I think the reasoning behind giving one to Al Gore (whether you like the reasoning or not is another matter) was that climate change would lead to destruction of environments which would lead to migration and war over territory so preventing it would prevent wars.
Realistically though it was just a "Your Not George Bush" prize, which was much the same for Obama. I imagine that after four (or god forbid eight) years of Trump, another Democrat will get one for much the same reason.
As a tenured professor at an R1 institution, I had the same reaction to this year's Nobel Prizes as in the article. The article is spot-on. It's not about discontentment, it's about a scientific culture gone awry and in denial about its problems.
I've had similar thoughts in the past, but every year they get more and more pressing, and it becomes difficult to ignore. For some reason, this year, it was the very first reaction I had. I was relieved to see the Atlantic piece, to confirm I wasn't just losing my mind.
The science the Nobels celebrate is indeed worth celebrating. But that's not the point, because the Nobels aren't awarded for an idea or discovery, they're awarded to individuals as proxies. In the process, it ends up reinforcing a lie about how science works that has destructive consequences for everyone, and might lead to its downfall in the long run if nothing is done to change anything.

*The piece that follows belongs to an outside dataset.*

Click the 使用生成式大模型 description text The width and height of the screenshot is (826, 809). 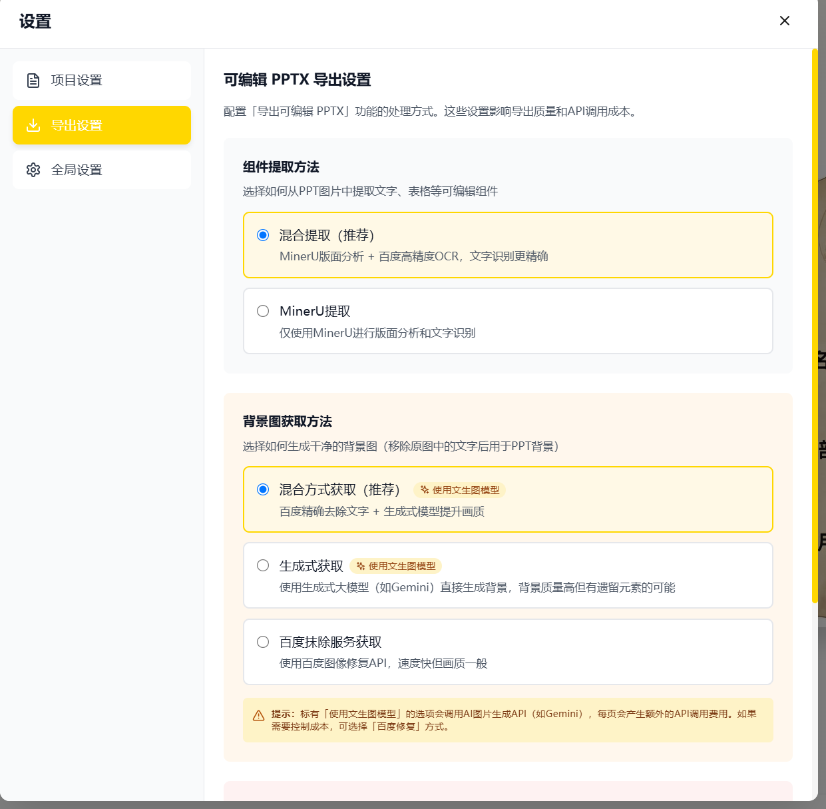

What many here and elsewhere don't realize is that the current socially conservative rejection of science and the problems with science are two sides of the same coin. Social conservatives are correct that science *is* political, and full of fads. It's cutthroat, and even as I type this I know there are many, many postdocs and grad students out there slaving for pennies on the dollar they deserve to prop up some PI who deserves a sliver of the recognition they get, even if they themselves mean no harm. I've suffered this myself, and see it referenced between the lines at talks. I've heard heads of massive research divisions discuss the exodus of students from research. The reproducibility crisis is almost everywhere, especially in biomedical research, and it gets ignored. Predatory journals exist because there's no stability in research. Tenure has been crippled of any teeth, even though people act as if it is the problem, and the federal grant system as it is is making things worse, being underfunded, faddish, and nepotistic, and whitewashing state underfunding of universities by compensating through "indirect funds."
Problems are getting worse.
I've always loved the Nobel prizes, but this time, for whatever reason, they struck me as a slap in the face of every researcher who doesn't get the credit they deserve. I feel like science has turned into a cult of TED-talk personalities. It's not what it once was.